子どものころ、周囲の大人たちからしばしばそんなことばを聞いた。映画やドラマのなかでも、サラリーマン漫画のなかでも、もちろん日常の実生活においても、大人たち(主に男たち)は残念そうに、そうこぼしていた。ということはつまり、日々の晩酌が習慣になっていたのだろう。

いま、ぼくのまわりではお酒を飲まない人が増えている。「飲めない」のではなく、もともとは飲んでいたのだけれども「飲まない」を選ぶ人たちだ。聞いてみると彼らは、健康を気遣っているわけではない。医者から禁酒をすすめられたわけではない。ただ、「パフォーマンスが落ちる」のだそうだ。毎日お酒を飲んでいると。とくに深酒してした翌日なんかは顕著に。言われてみれば「飲まない」を選ぶ人の多くはぼくよりも若く、仕事もむんむんに充実し、子育てでも大忙し、みたいな感じである。

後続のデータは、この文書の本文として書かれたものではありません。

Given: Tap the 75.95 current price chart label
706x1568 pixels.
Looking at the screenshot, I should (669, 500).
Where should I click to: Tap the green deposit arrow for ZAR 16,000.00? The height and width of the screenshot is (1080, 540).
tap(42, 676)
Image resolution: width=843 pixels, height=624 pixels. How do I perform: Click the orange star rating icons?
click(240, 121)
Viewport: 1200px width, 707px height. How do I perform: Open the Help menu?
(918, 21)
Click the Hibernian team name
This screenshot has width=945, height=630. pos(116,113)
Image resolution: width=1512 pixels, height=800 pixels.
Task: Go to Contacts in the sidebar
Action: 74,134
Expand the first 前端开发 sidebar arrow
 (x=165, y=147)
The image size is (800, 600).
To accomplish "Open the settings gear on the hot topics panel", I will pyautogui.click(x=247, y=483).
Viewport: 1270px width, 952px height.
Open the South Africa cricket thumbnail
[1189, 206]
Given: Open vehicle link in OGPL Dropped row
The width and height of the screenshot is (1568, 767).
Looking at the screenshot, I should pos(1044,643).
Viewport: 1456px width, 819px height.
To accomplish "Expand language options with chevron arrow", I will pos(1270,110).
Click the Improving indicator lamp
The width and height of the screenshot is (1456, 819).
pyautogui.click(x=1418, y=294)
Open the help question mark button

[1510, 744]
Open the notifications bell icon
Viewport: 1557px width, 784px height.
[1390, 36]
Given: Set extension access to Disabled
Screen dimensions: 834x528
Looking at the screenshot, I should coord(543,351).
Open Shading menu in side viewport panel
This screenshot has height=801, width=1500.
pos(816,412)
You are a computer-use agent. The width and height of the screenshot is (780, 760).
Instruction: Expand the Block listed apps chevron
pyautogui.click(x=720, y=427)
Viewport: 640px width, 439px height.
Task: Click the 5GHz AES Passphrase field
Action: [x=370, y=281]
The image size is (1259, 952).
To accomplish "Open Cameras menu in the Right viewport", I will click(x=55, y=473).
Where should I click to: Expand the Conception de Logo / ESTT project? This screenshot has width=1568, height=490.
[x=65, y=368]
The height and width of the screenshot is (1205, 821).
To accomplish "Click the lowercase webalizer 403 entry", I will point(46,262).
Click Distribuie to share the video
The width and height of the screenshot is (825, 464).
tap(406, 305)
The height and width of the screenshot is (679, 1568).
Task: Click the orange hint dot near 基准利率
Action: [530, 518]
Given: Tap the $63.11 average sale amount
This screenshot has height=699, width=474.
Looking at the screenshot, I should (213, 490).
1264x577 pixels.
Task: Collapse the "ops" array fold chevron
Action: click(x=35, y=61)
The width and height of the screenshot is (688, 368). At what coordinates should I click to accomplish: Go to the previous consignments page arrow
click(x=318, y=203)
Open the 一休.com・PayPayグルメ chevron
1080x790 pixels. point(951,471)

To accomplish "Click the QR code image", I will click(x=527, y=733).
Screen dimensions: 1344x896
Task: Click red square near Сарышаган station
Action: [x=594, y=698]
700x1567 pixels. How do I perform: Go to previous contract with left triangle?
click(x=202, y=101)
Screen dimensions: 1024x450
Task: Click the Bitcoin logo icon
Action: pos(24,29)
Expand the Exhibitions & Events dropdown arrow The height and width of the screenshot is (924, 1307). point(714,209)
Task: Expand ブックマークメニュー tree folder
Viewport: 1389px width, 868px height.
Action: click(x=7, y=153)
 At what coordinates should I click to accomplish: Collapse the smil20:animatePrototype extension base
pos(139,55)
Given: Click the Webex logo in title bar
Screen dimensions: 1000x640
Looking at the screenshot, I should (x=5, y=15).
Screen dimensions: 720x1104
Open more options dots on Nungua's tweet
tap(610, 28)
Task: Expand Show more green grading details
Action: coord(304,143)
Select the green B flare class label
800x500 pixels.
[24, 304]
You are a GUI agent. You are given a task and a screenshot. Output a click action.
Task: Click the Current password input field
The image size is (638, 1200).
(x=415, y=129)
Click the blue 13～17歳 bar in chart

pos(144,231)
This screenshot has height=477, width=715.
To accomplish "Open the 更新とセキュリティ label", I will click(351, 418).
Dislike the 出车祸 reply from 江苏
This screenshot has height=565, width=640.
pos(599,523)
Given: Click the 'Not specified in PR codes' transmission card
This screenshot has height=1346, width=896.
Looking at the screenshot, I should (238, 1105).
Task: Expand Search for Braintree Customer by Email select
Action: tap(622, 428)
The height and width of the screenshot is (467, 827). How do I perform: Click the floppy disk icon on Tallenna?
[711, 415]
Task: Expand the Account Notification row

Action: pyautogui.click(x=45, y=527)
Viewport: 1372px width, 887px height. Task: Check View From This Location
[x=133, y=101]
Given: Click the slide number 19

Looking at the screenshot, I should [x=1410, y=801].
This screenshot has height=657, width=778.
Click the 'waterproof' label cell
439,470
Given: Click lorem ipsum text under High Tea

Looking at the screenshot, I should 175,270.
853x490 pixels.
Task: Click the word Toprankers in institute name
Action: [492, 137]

以前、80年代の矢沢永吉さんがNHK教育の『YOU』に出演し、若者たちと語り合う映像を見たことがある(誰かがYouTubeにアップロードしていたものだ)。そのなかで矢沢さんは、「むかしはツアーなんていったら、ステージやって、あけて、しこたま飲んで、また次のステージやって、飲んで、シャバダバよろしくやってたんだけど、いまは違うからね。もう、ツアーの何か月も前から走り込んで、カラダしっかりつくってツアーに臨んでるから」みたいなことをおっしゃっていた。「ミック・ジャガーなんかも、そうみたいよ?」と。会場の若者たちが大いに驚いていたのを憶えている。


いや、ぼくは禁酒も断酒もしていないんだけどさ。「これから」のことを考えるときって、「40代になったとき、ミック・ジャガーはなにをしてた?」とか、「あのとき永ちゃんはどこに向かった?」とか、「2000年代に入って、マドンナはなにを選んだ?」みたいに、「あのときのあの人」を考えるのって、いい判断材料なのかもしれないですね。

じつは明日、朝から人間ドックに行くのですが、いまの時代はもう「あした人間ドックだから、きょうは飲めないんだよ」のことばは、脚本からカットされるのかもなあ、と思って書きました。